В моей книге «Хасидские истории: первые учителя» говорится о Магиде из Козниц и о Провидце из Люблина, которые были учениками рабби Элимелеха, причем подчеркивается, что, будучи в числе первых учеников Великого Магида, они, таким образом, относятся к третьему поколению. Два других ученика, рабби Авраѓам-Йеѓошуа Ѓешель из Апты (ум. 1825) и рабби Менахем-Мендл из Риманова (ум. 1815), хронологически попадают в этот том. Сказано, что перед смертью рабби Элимелех оставил свой дар судить о высказываниях людей в наследство рабби из Апты, а свой дар напутствовать души – рабби из Риманова.

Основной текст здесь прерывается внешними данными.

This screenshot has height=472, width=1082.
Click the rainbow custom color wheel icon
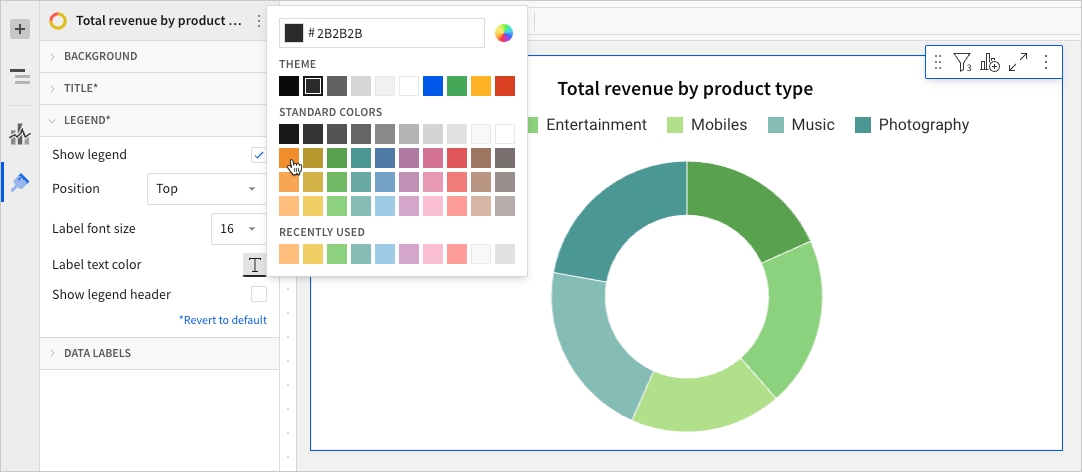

Рабби из Апты был известен своей рассудительностью и благоразумием, он выполнял функции судьи и арбитра, причем на его суд приходили не только хасиды, но и цадики. Совершая ошибки и прилагая усилия по их исправлению, он достиг уровня истинного правосудия. Начинал он с того, что мы все зовем правосудием, то есть умением правильно судить, но затем шаг за шагом он осознавал, что людское правосудие само по себе недостаточно, когда мы выходим за пределы справедливого общественного порядка и вторгаемся в сферу справедливых отношений между людьми.

Он осознал, что Божественное правосудие не относится к той же категории, что и Божественная любовь, которая есть само совершенство и которой мы можем хотя бы попытаться подражать. Божественное правосудие – это нечто загадочное, ни в коей мере не сравнимое с тем, что люди привычно зовут правосудием или законом. Человеку следует быть справедливым в пределах своего общественного порядка, но когда он рискует выйти за его границы, в открытое море человеческих отношений, ему почти наверняка грозит кораблекрушение, и все, что ему остается делать, это искать спасения в любви.

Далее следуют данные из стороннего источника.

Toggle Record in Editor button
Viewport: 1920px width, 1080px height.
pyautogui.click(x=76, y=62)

Одним из поворотных моментов в жизни рабби из Апты стал, по всей вероятности, эпизод, описанный в этой книге, когда он публично осудил женщину за нарушение норм морали, а она в ответ сказала, что сам Господь был терпеливее к грешникам, чем рабби. Уразумев свою неправоту, рабби из Апты почувствовал, как стал другим человеком. Но он не полагал, что его умение любить ближнего связано только с его земным существованием, а старался никогда не забывать о странствиях своей души, сознавая, что в ходе странствий он обязан совершенствовать это умение.

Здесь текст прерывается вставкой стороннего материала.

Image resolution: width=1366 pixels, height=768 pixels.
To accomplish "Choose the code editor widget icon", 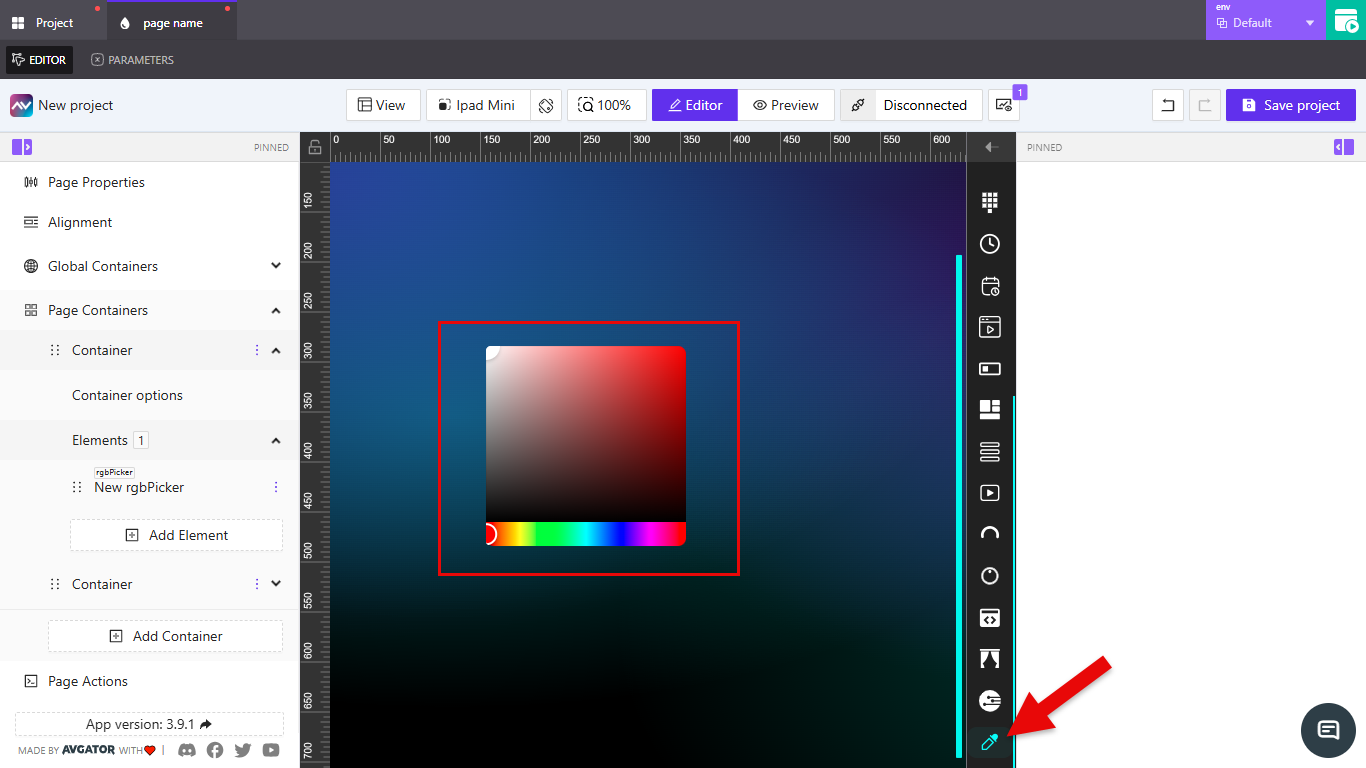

Рабби Менахем-Мендл из Риманова отличался от рабби из Апты и характером, и историей своей жизни. Он унаследовал от своего учителя способности к организации и упорядочиванию, хотя и применял эти способности на практике в значительно более ограниченной степени. Окружение цадика обычно составляют ученики, община и «случайные посетители», и из этих трех кругов рабби Менахем-Мендл основное внимание уделял второму, то есть общине. Он устанавливал для своей общины законы, как если бы она была государством, – но его община и была для него государством. Он не брал на себя смелость полагать себя справедливым – он просто следил за тем, чтобы соблюдался справедливый порядок для всех членов его общины. Когда возникала необходимость осудить кого-либо из членов общины, то его порицание было и уместным, и строгим. Когда надо было поддержать установленный порядок или воспротивиться нарушению традиций, то он – обычно воплощение сдержанности и спокойствия – мог подняться до высот архаического величия. Это происходило в тех случаях, когда он, дабы взбодрить и зажечь свою общину (если те – как это нередко случается – пребывали в состоянии безразличия), обращался к ним, словно назначенный самим Господом Богом провозвестник, освобождая их от ограничений, предписываемых Торой, и давая им свободу заново сделать свой выбор. А благодаря своему умению владеть «словом» он всегда служил образцом для своих учеников, поскольку каждое высказывание рабби Менахема-Мендла отражало присущее ему чувство ответственности.

Рабби Цви-Ѓирш из Риманова (ум. 1846), ученик рабби Мендла, ставший его преемником, среди цадиков второго периода был одним из тех немногих, кто всеми своими успехами обязан самому себе. В юные годы он был в учениках у портного, потом стал слугой в доме рабби Мендла. Он выполнял свои обязанности слуги с таким искусством и умом, что цадик вскоре оценил его как редкий человеческий сосуд, способный к восприятию обучения. Рабби Мендл взял юного Ѓирша в ученики, но тот не прекратил выполнять обязанности личного слуги цадика. После смерти цадика он в течение двенадцати лет продолжал учебу, а потом, ко всеобщему изумлению, сам стал цадиком.